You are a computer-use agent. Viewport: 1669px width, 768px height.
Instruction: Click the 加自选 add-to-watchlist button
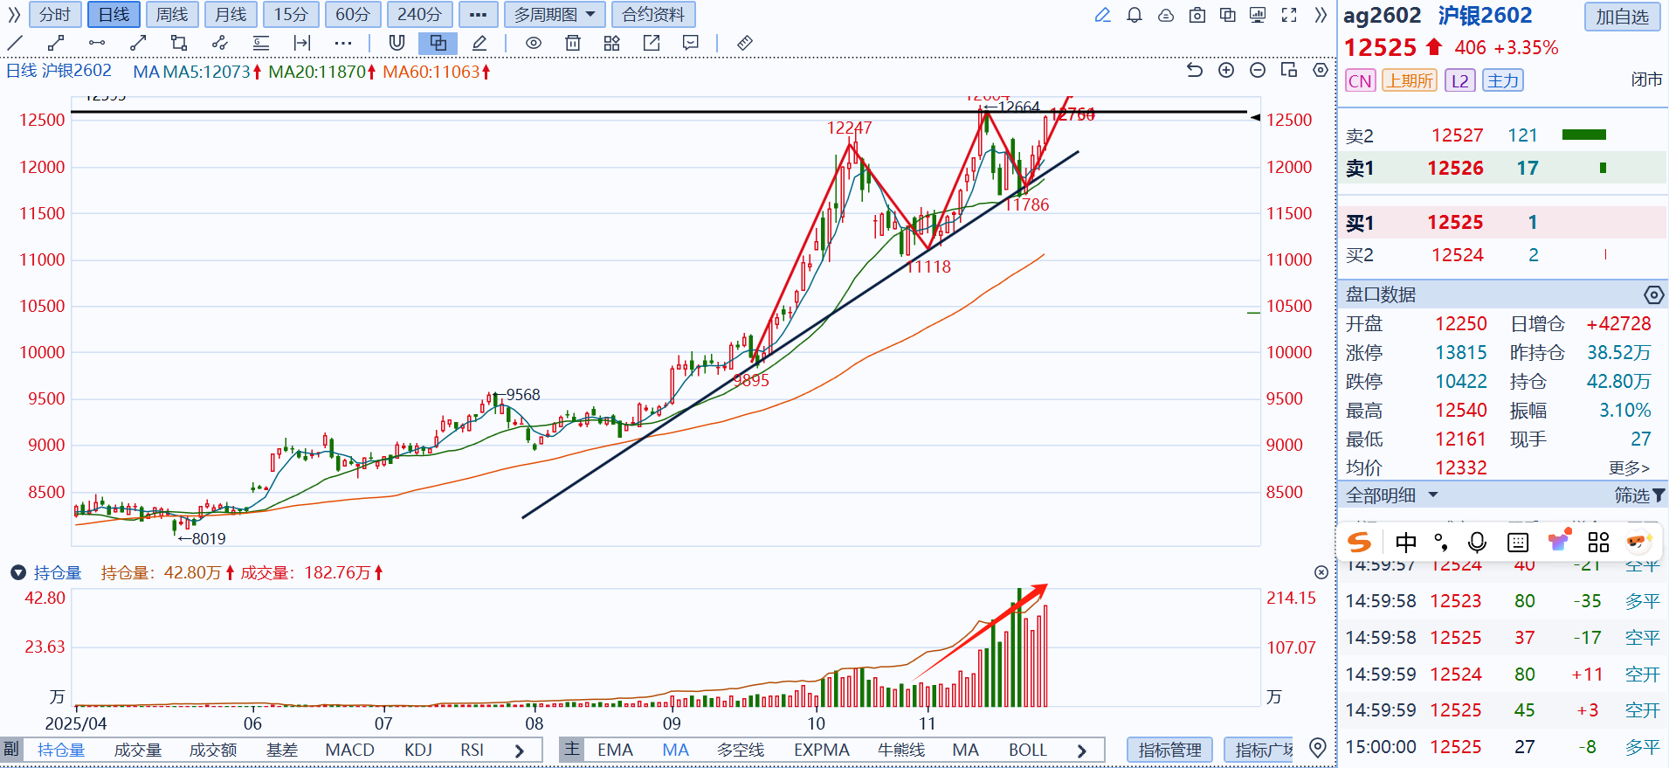coord(1622,17)
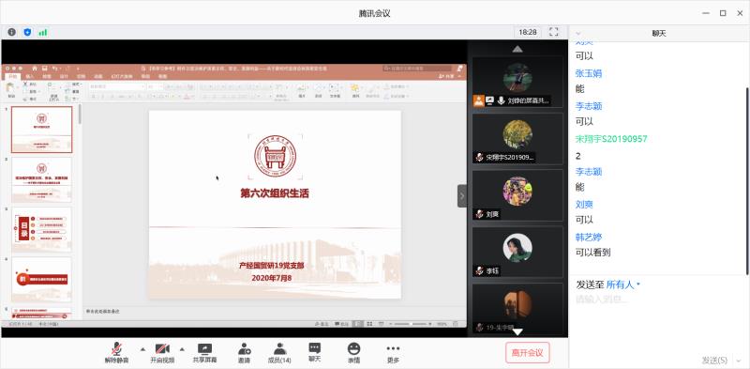Select 宋翔宇's participant video tile
The height and width of the screenshot is (369, 750).
(518, 139)

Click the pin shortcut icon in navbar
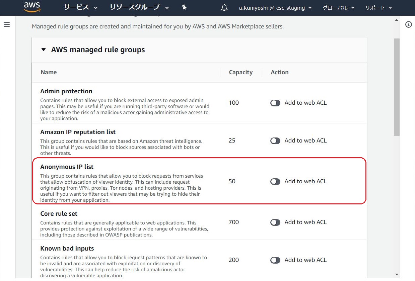tap(184, 8)
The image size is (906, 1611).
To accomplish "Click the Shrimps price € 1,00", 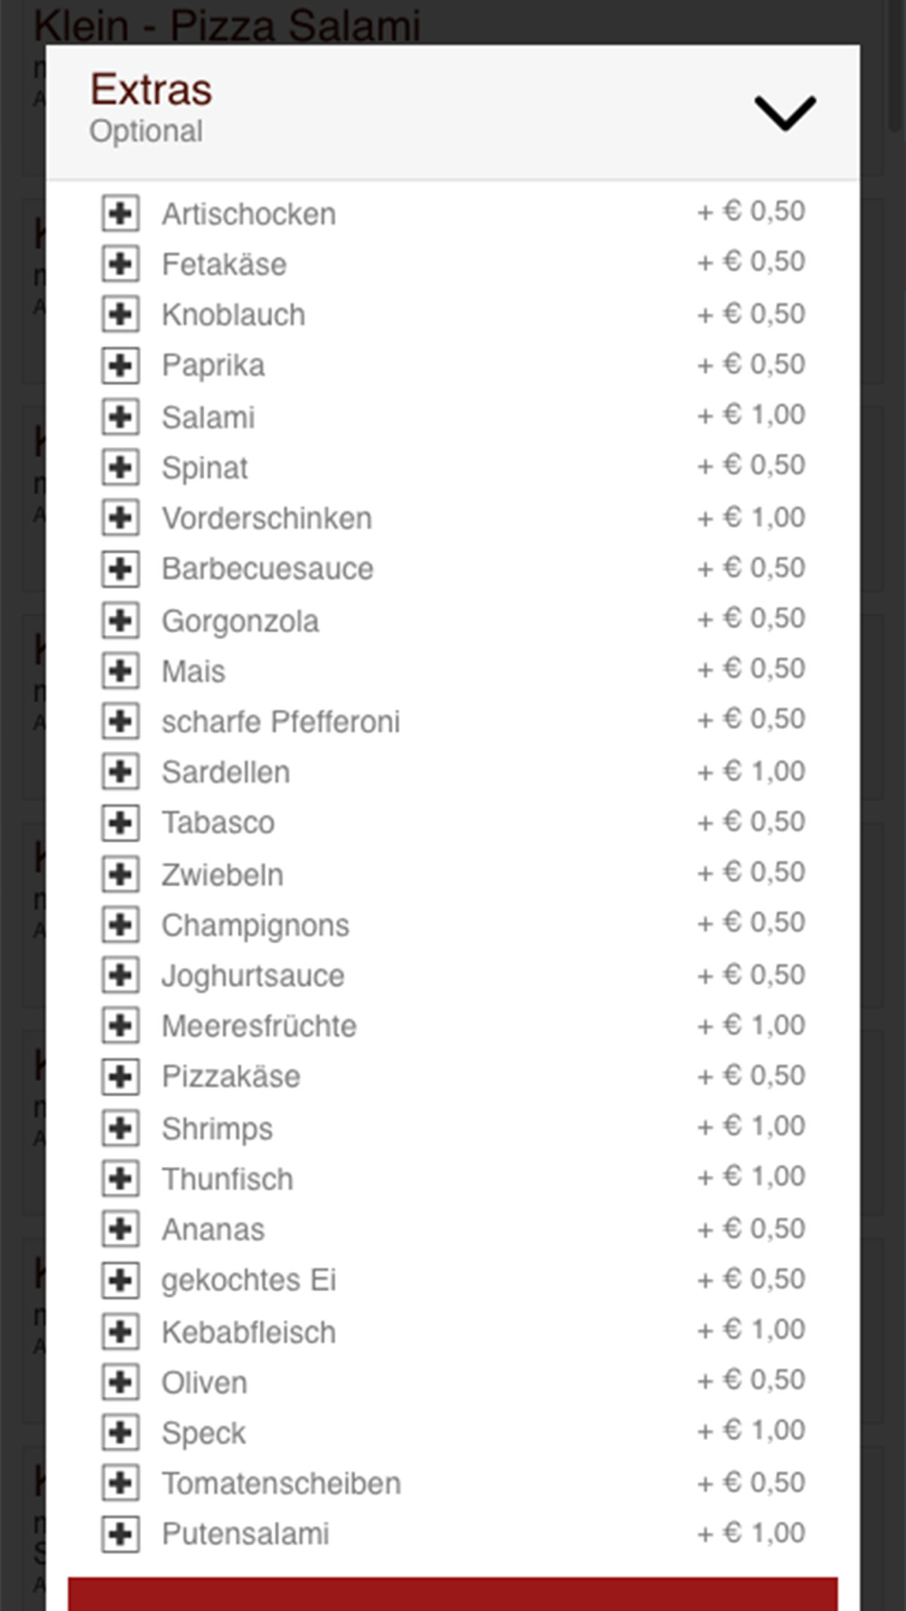I will point(751,1126).
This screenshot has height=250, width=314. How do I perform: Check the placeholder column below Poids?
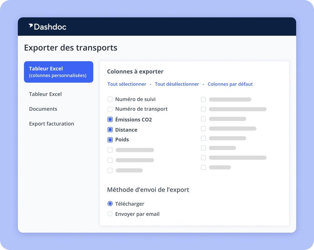point(110,150)
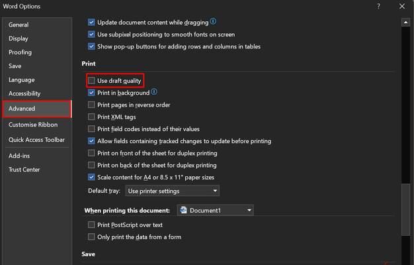Click the help question mark icon

click(x=378, y=7)
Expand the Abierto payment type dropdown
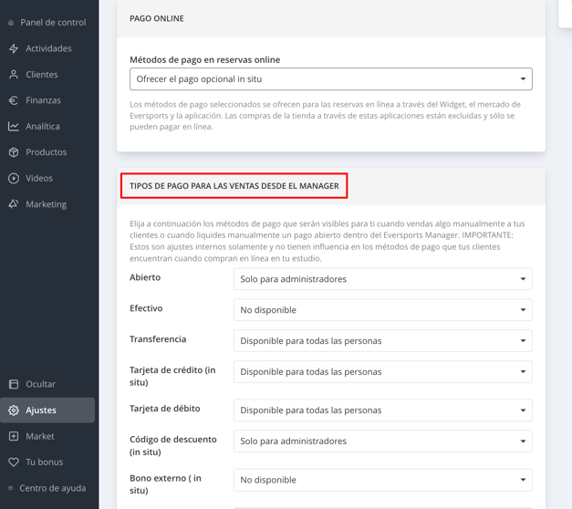The image size is (572, 509). click(x=382, y=279)
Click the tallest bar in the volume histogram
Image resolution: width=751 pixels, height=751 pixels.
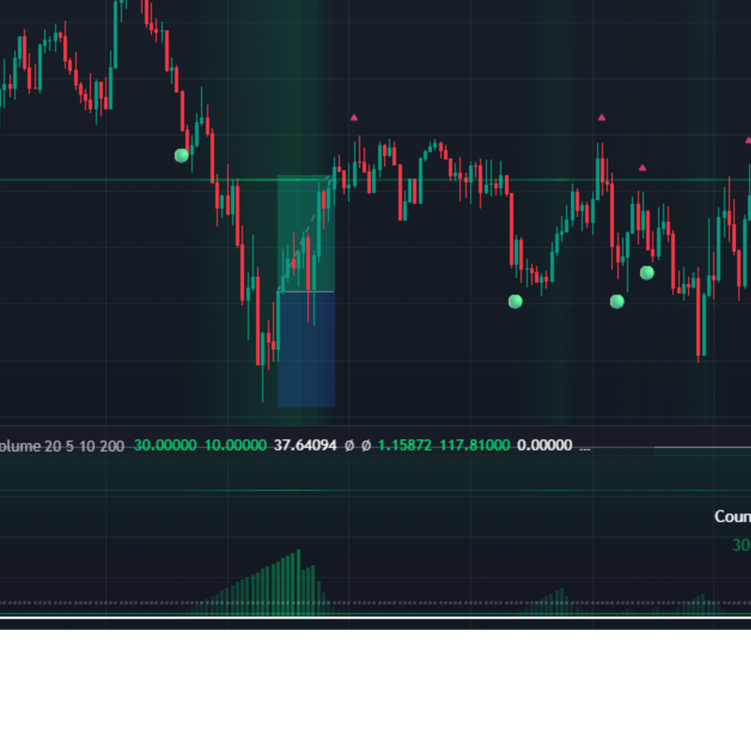[299, 580]
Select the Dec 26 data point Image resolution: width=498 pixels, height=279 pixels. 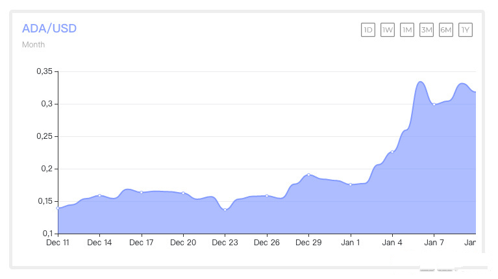point(267,196)
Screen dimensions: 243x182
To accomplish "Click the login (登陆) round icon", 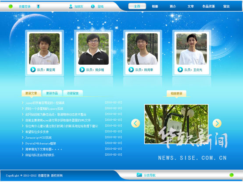I will coord(93,7).
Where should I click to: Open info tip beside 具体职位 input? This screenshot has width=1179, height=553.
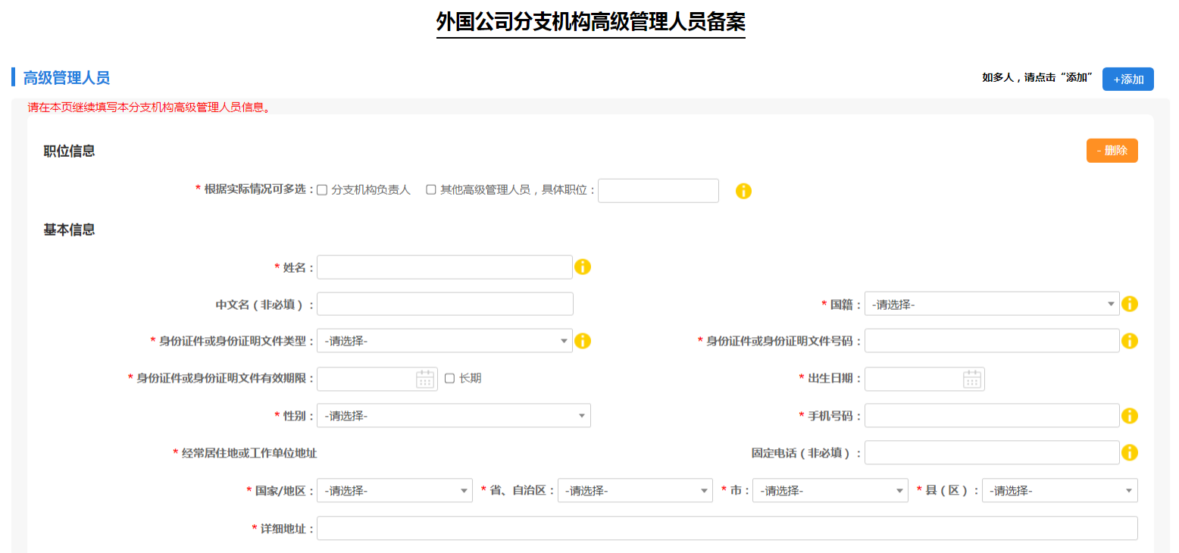[743, 190]
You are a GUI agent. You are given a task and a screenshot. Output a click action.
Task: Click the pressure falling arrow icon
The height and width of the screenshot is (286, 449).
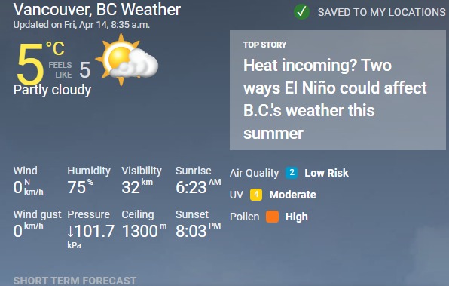point(71,231)
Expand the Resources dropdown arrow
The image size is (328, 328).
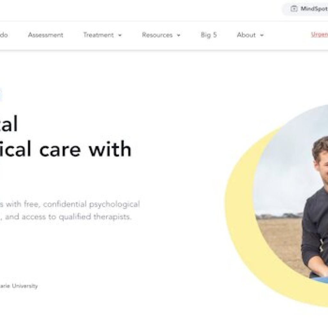click(178, 35)
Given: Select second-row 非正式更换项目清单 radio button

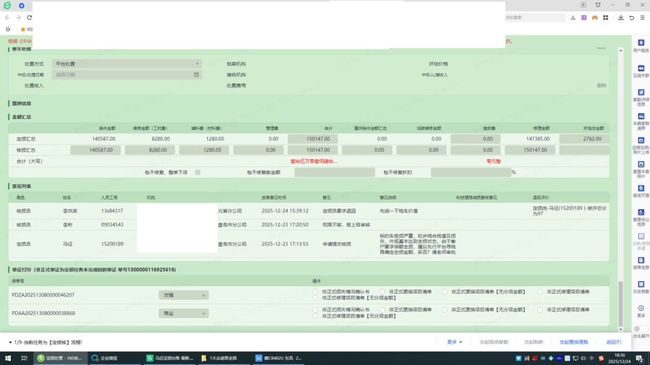Looking at the screenshot, I should coord(382,310).
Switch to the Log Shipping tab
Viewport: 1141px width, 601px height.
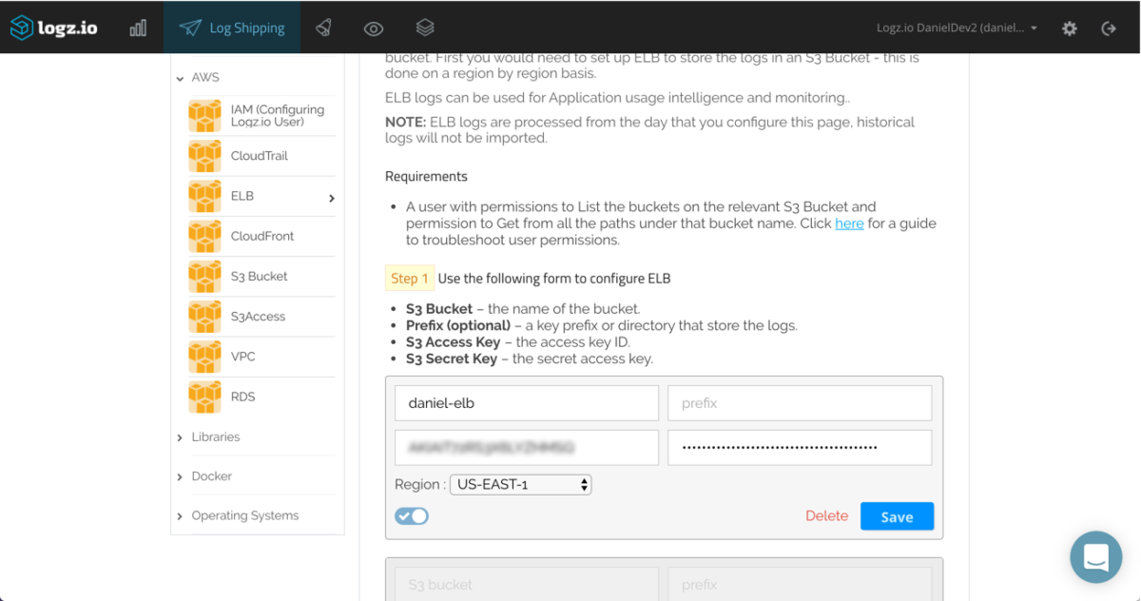[232, 27]
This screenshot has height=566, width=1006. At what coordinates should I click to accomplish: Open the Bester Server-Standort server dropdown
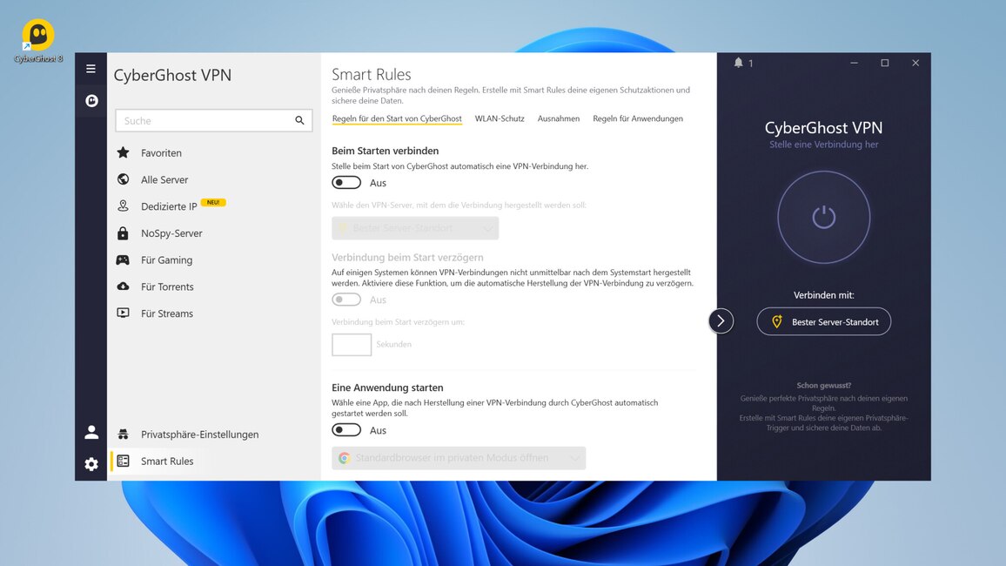(x=414, y=227)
━━━
__REQUIREMENT__. Looking at the records above, extract only the lines from the one with "The height and width of the screenshot is (286, 449)." through the last line, exactly, with the pictures left out.

__COMPLETED TASK__.
The height and width of the screenshot is (286, 449).
point(71,231)
Expand the Resources dropdown arrow
The image size is (328, 328).
click(178, 35)
Given: Select second-row 非正式更换项目清单 radio button

Looking at the screenshot, I should coord(382,310).
Switch to the Log Shipping tab
Viewport: 1141px width, 601px height.
[232, 27]
This screenshot has height=566, width=1006. At what coordinates should I click to accomplish: Open the Bester Server-Standort server dropdown
(x=414, y=227)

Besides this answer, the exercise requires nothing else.